Blue Square. M Charlton
Ten days into November it is getting tougher to write a post a day. So I looked at the web site of the National Blog Posting Month, hoping for inspiration. There are over 500 interest groups, but one in particular caught my eye - Writing Prompts - described as, helpful to bloggers who are struggling for something to say. I was tempted to join.
But I didn't.
And the reason is that although I don't like being stuck, I prefer it to prattling on about 'autumn leaves' or 'five reasons to love Mondays' just because it is the theme of the day. One of the pleasure I get from writing is the way it structures my thoughts, and though it can be a challenge to make this interesting for others, it would not be eased by forcing random subjects on you.
I suppose I could knock up an emergency list of relatively straight forward posts (believe me, the collections series has long way to go yet) but that would feel like cheating. And in any case, I like to use my regular themes as sort of punctuation between more thoughtful items. No, that's not a proper solution.
Nor is asking what you'd like me to write. I've been toying with idea of doing a survey on the best of the bike shed, but not now and in this context. I might get a host of suggestions I'd feel obliged to try - in which case I might as well have joined the 'Writing Prompts' group.
Julia Cameron, in her book The Artists Way, suggests making an artist's date every week. The idea is to take yourself somewhere different and intersting. You should go alone she advises (cheap date) and spend at least an hour taking it all in. You could go to a gallery or a museum, but you might equally chose a railway station, an airport, the sea. Her suggestion is a good one, but not very practical at the moment: I need all my spare time to blog.
Julia is also a big fan of morning pages as a way of writing more freely. I agree that we need to experiment to make progress, and practicing, as I wrote in quality not quantity, can be important too. But I'd argue that practice and experimentation work best when you already have an idea spinning, or a notion at least. And these are largely private activities: writing as a 'stream of conscience' might free some people up, but it is seldom good to share.

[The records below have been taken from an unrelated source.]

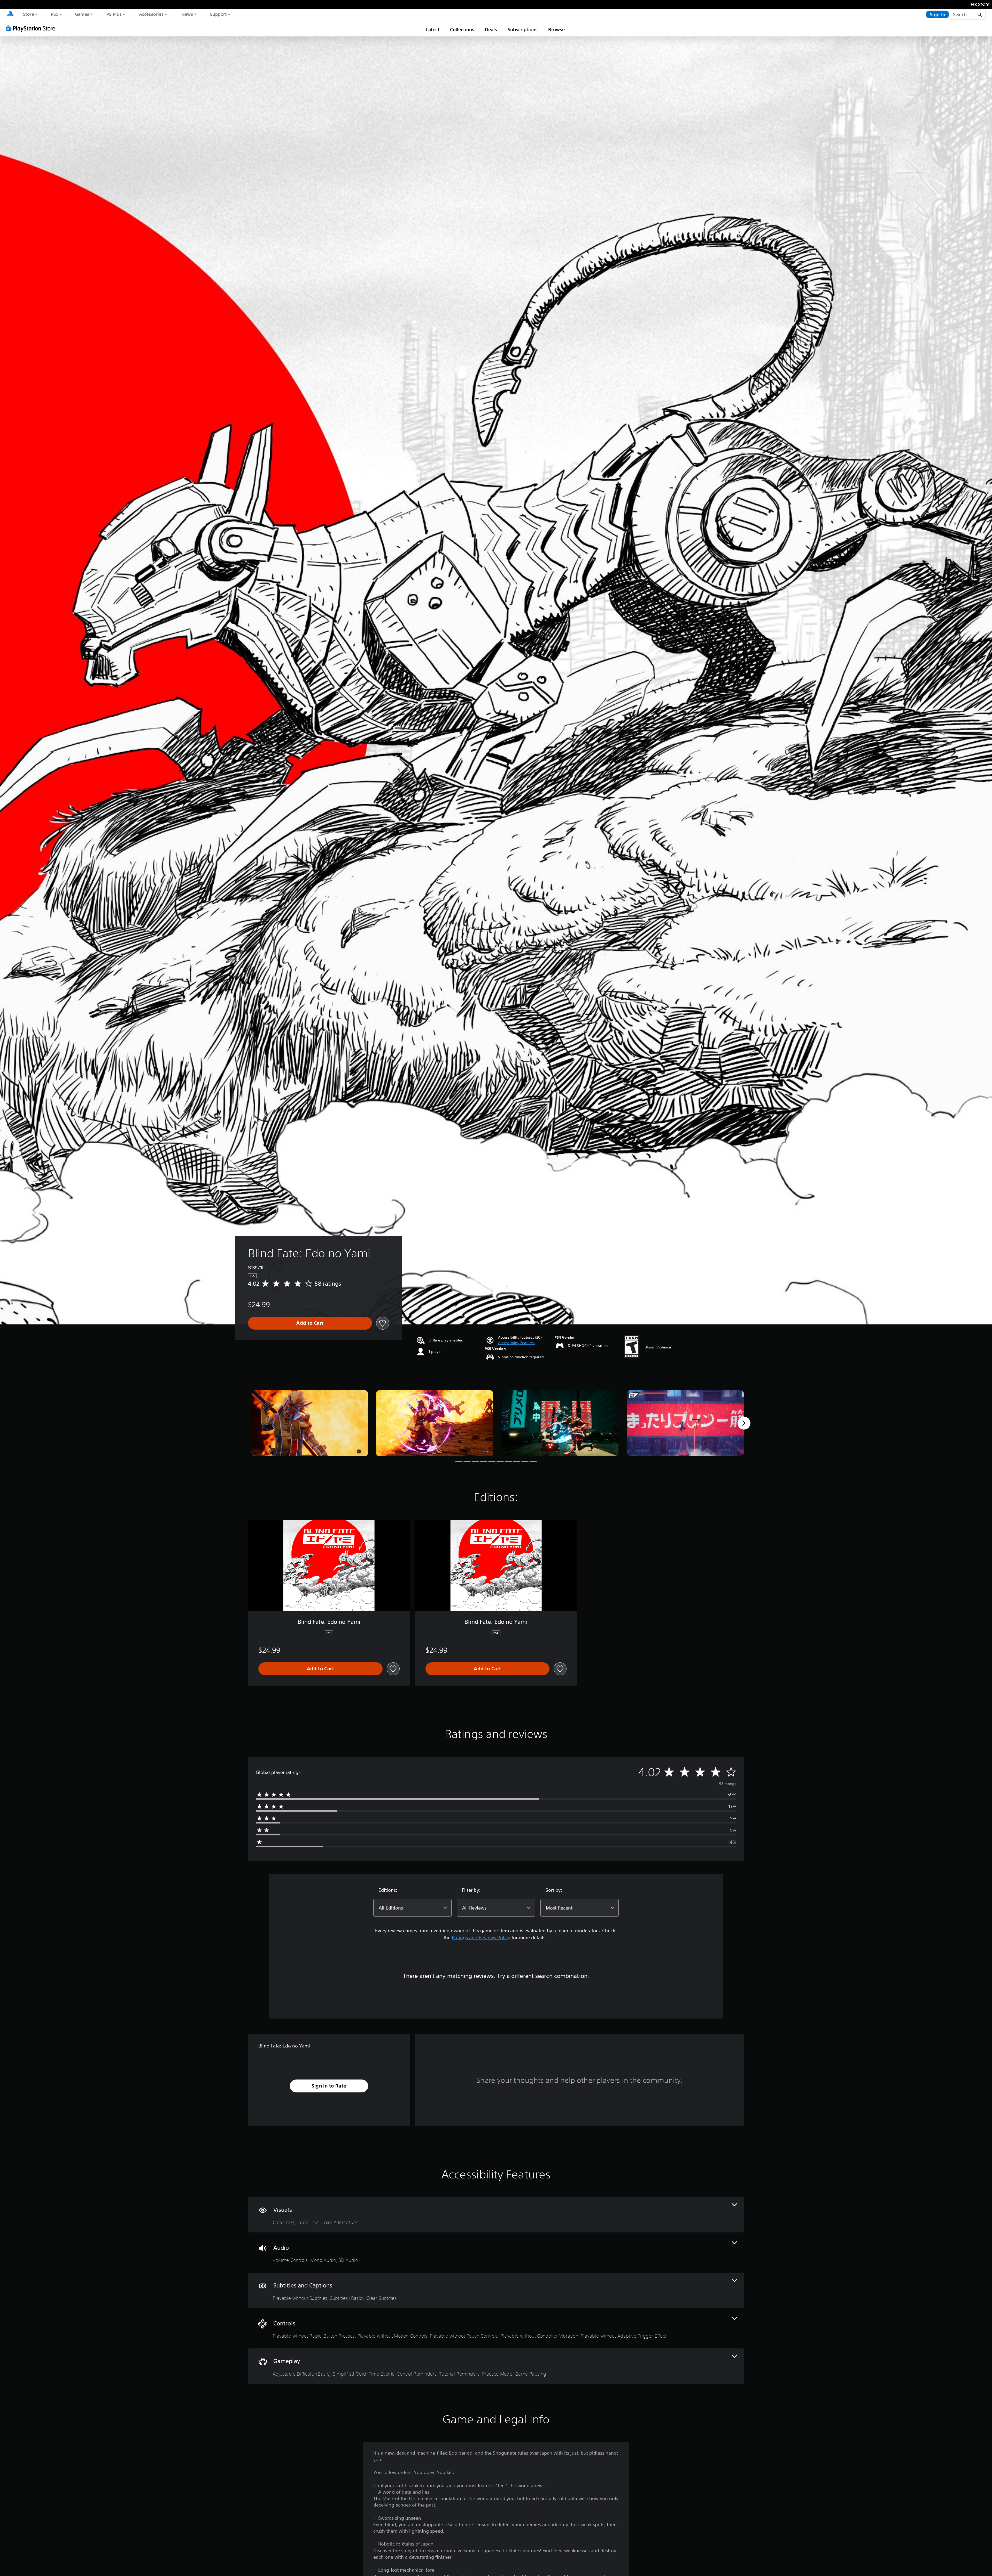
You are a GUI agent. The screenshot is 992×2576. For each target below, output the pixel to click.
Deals (491, 29)
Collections (462, 29)
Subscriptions (523, 29)
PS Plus (114, 14)
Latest (432, 29)
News (187, 14)
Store (28, 14)
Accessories (151, 14)
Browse (556, 29)
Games (82, 14)
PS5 (54, 14)
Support (218, 14)
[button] (516, 1343)
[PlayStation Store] (32, 28)
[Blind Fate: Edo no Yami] (309, 1423)
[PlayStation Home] (10, 14)
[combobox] (412, 1908)
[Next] (744, 1423)
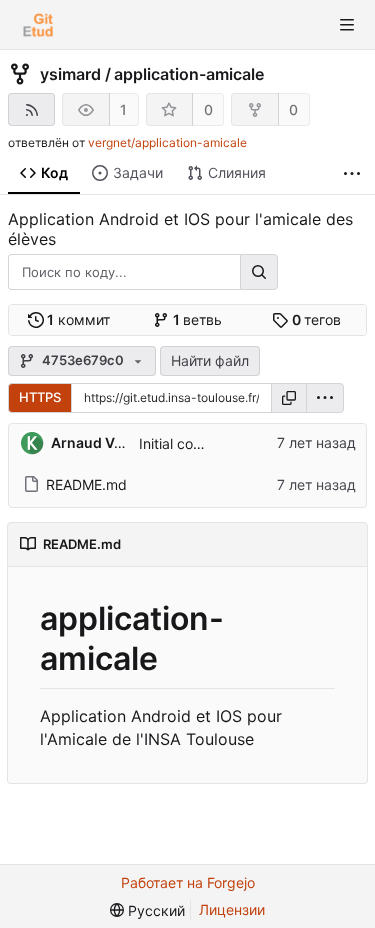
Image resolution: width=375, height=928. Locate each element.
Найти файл (210, 360)
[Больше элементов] (352, 173)
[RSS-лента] (31, 109)
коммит (78, 319)
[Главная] (38, 25)
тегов (317, 319)
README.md (86, 484)
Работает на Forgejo (188, 882)
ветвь (198, 319)
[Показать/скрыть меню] (347, 25)
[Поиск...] (259, 272)
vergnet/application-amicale (167, 142)
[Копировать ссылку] (289, 398)
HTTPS (40, 397)
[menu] (325, 398)
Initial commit (182, 443)
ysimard (70, 74)
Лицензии (232, 909)
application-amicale (189, 74)
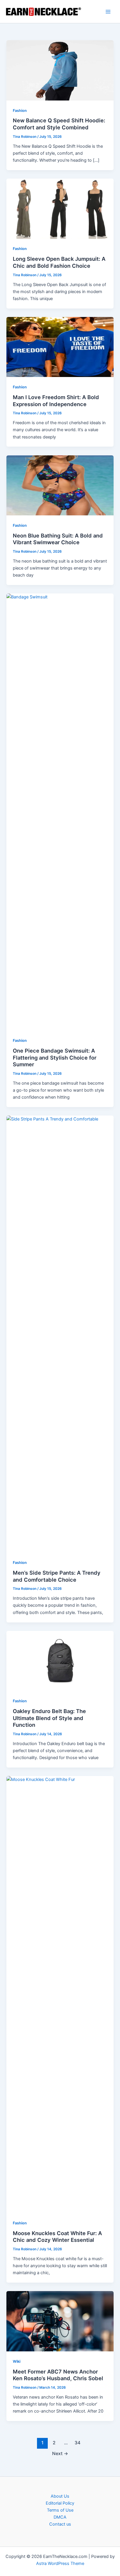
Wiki (16, 2361)
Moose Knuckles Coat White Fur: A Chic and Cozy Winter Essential (57, 2236)
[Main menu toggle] (108, 12)
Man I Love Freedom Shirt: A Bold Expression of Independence (56, 400)
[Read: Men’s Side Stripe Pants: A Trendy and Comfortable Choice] (59, 1333)
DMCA (60, 2517)
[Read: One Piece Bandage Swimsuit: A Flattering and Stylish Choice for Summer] (59, 811)
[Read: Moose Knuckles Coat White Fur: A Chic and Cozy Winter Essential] (59, 1994)
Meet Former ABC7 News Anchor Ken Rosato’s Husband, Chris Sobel (58, 2375)
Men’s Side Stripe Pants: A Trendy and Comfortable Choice (56, 1576)
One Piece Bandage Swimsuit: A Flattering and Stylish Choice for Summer (54, 1057)
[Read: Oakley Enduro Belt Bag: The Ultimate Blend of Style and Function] (59, 1660)
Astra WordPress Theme (60, 2563)
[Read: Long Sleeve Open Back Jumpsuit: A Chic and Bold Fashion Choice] (59, 208)
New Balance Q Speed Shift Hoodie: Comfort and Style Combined (59, 124)
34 (77, 2442)
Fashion (20, 110)
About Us (60, 2496)
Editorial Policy (60, 2503)
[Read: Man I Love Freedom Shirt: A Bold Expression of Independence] (59, 346)
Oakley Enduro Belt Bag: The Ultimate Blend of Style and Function (49, 1718)
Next (60, 2453)
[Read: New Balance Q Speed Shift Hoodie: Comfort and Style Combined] (59, 70)
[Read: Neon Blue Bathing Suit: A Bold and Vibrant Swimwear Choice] (59, 485)
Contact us (60, 2524)
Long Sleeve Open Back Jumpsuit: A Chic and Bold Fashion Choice (59, 262)
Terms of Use (60, 2510)
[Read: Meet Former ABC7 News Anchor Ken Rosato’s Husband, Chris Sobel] (59, 2321)
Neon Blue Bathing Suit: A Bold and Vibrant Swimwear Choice (58, 539)
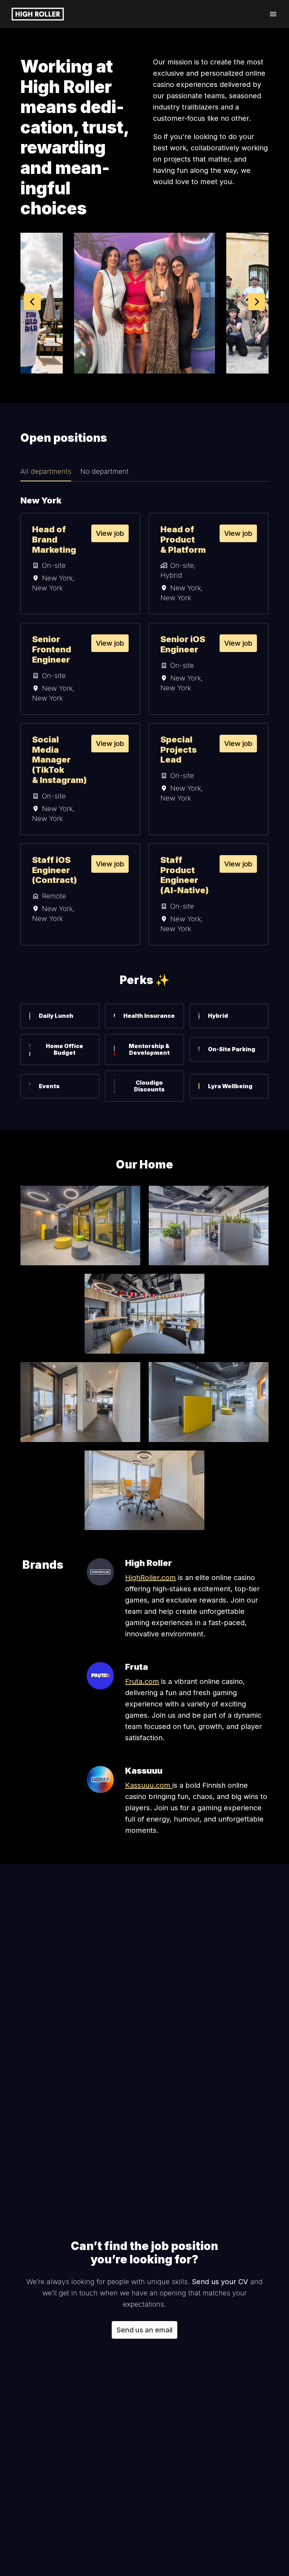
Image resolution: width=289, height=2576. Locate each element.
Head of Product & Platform (183, 540)
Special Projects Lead (178, 750)
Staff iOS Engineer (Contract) (54, 870)
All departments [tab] (45, 471)
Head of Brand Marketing (54, 540)
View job (110, 533)
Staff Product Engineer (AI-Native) (184, 875)
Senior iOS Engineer (182, 644)
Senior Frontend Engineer (51, 649)
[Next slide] (256, 301)
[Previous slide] (32, 301)
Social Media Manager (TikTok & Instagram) (59, 760)
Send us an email (144, 2330)
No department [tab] (104, 471)
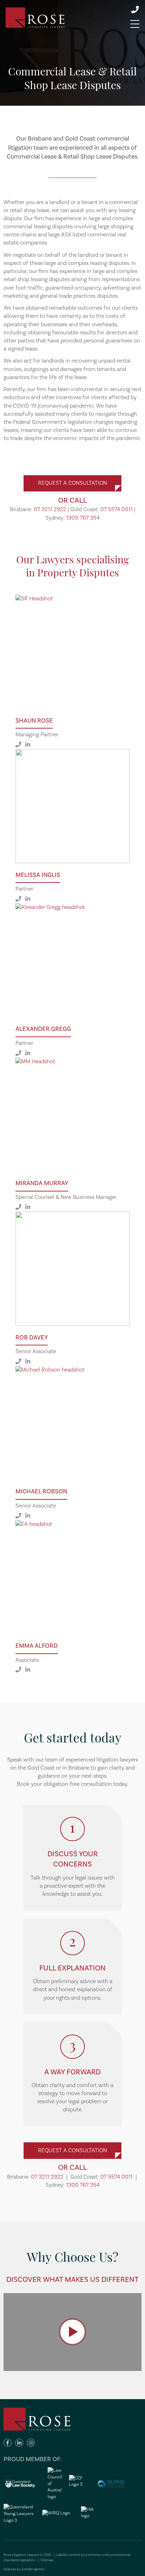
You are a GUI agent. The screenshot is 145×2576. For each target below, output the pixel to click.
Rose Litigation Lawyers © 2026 (28, 2555)
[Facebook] (8, 2443)
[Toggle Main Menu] (134, 24)
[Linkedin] (19, 2443)
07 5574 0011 (116, 509)
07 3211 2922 (50, 509)
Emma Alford (36, 1646)
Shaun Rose (34, 721)
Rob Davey (31, 1337)
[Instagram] (31, 2443)
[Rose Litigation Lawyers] (35, 17)
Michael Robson (41, 1491)
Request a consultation (72, 483)
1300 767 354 (83, 517)
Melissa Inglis (37, 875)
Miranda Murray (41, 1183)
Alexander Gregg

Pondering all this reminded me of a painting class I once attended; we were asked to take a walk and draw our response to the landscape. I was struck with the same mental block, the more I looked the less I felt. As we neared the time to return I started scribbling - truly dreadful stuff, embarrassingly so. Why? Because I felt obliged. And yet when the class gathered again my tutor said, 'Has anyone been brave enough to leave a blank page?' I was so annoyed.
My philosophical side tells me I should embrace the whole idea of stuckness. After all, some people spend years meditating to achieve it, or something akin to it anyway. At work we lament the lack of thinking time, then wonder why so much of our 'doing' is ineffective. And many brilliant writers have had long fallow periods - Jean Rhys comes to mind - so I'd be in good company too.
Perhaps the trick is not to be phased by the challenge. When I took on my first mortgage I didn't worry about the years of commitment that would follow. When I cycled the Alps I let my mind wander as a way to dull the effort. They say much the same about running a marathon - take one step at a time...
I suspect that blogging is like that too - let one post lead to another - and you'll get there in the end.